Erstes Ziel im Grazer Himmel ist das Raster 25, tönt es aus dem Funkgerät. Über Weiz wird es dann ruppiger, die Gewitterwolken sind klar sichtbar. Eingetaucht in der Wolke verstummt alles, zu hören nur das Summen des Flugzeugs. Das Orientierungsgefühl verabschiedet sich. Das nächste Sichtfenster in dem mittlerweile vollständig weißen Horizont, ergibt sich kurz vor einem Wolkenturm. "Da ist Energie drinnen," sagt Hanfstingl.
Was dann folgt, ist wie Achterbahnfahren im Blindflug. Man weiß nicht mehr, ob es in dem Moment rauf oder runter geht. Der Blick aus dem Cockpit bietet dafür keine Anhaltspunkte. Einzig das Gefühl im Magen teilt einem die Richtungsänderungen mit.
Hanfstingl hat mehr als zehn Jahre Flugerfahrung.

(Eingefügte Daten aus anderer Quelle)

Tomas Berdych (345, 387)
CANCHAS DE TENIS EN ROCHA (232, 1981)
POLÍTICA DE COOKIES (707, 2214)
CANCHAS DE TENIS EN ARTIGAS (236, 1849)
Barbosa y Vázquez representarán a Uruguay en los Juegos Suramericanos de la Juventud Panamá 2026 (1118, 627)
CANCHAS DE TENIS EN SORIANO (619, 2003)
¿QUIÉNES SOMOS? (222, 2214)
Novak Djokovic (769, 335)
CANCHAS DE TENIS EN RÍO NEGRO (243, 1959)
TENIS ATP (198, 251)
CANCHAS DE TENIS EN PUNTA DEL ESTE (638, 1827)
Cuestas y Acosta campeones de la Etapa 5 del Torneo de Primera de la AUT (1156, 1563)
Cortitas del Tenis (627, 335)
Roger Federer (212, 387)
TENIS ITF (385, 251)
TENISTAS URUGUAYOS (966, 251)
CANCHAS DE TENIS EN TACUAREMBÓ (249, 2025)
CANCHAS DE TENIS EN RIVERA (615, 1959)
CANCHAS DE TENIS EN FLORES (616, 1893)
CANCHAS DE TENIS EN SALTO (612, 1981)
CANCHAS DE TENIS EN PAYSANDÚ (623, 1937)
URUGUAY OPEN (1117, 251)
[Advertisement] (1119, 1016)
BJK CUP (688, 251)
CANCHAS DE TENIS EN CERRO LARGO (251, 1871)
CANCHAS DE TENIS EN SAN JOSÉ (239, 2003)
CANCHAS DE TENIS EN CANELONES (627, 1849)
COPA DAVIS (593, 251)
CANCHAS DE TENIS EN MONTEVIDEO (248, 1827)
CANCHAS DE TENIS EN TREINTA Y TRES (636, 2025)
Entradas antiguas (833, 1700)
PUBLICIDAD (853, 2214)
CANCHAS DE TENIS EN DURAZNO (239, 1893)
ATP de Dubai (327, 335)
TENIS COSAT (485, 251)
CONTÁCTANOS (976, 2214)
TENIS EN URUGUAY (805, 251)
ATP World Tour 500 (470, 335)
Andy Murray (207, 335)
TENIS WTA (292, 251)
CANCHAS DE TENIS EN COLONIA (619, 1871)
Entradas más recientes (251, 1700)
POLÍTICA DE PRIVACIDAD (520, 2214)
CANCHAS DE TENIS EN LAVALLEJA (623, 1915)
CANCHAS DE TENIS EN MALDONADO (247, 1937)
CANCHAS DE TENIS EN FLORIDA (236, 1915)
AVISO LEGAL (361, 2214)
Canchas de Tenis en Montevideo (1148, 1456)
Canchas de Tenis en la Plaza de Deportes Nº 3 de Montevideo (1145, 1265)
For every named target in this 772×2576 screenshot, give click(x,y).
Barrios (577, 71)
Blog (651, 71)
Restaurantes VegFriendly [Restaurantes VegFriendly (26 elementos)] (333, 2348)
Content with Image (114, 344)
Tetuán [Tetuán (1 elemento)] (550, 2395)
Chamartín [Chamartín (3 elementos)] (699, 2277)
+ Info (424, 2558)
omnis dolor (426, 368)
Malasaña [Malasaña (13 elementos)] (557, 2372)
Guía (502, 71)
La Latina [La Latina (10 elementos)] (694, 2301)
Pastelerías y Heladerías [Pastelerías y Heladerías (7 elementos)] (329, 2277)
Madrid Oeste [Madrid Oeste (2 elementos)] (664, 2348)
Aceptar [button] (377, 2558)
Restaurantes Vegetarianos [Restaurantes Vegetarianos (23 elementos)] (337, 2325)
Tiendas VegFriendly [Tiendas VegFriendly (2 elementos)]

Nichtsdestotrotz war der erste Flug als Hageljäger für ihn Anspannung pur. "Ich war dermaßen in Schweiß gebadet, dass mir das Bedienen des Touchscreens schwerfiel." Das erklärt auch, warum er normalerweise nur Piloten als Beiflieger mitnimmt.
"Pan Pan"
Die Delta-Alpha-Whiskey ist bereits seit einer Stunde in der Luft, als durch den Funk folgender Funkspruch durchklingt: "Pan Pan" (ein Notruf in der Flug- und Schiffsprache, Anm.).
Der Pilot wird hellhörig, die Stimmung im Cockpit ist angespannt. Einer der anderen Hageljäger dreht ab. Im Gepäck ein Radio-Reporter. Ihm ist schlecht geworden. In einer kleinen Maschine wie der Cessna eine durchaus heikle Situation. Es ist nicht das erste Mal, dass es durchaus flugerprobte Journalisten mit der Angst zu tun bekommen. Einmal musste sogar der Notarzt zum Flughafen anrücken und einen Reporter versorgen.
Wieder meldet sich die mittlerweile vertraute Stimme aus dem Funk. Auf Englisch – der dazu gehörende Metereologe ist Inder – gibt sie zu verstehen, dass sich ein Wolkenturm auf die magische zehn Kilometer Grenze hochgeschraubt hat. Hanfstingl spricht sich per Funk mit den Kollegen ab und koordiniert die Flughöhe. Seine Maschine ist auf 6000 Fuß, ungefähr 1800 Meter über dem Boden. Der Regen peitscht mittlerweile unaufhörlich gegen die dünne Scheibe der Cessna. Ein letztes Mal Silberjodid fertig.
Nach ungefähr zwei Stunden wird die Rückkehr befohlen. Laut Wetterdienst Ubimet hat es im Einsatzgebiet der Hagelpiloten nur vereinzelt kleine Hagelkörner gegeben. Ob das am Flug der Hagelabwehr liegt, kann man jedoch nicht sagen, denn der Effekt der Hagelabwehr ist mangels Vergleichbarkeit nicht nachweisbar. Eine ZAMG-Langzeitstudie besagt aber zumindest statistisch, dass Hanfstingl heute nicht umsonst in der Luft war.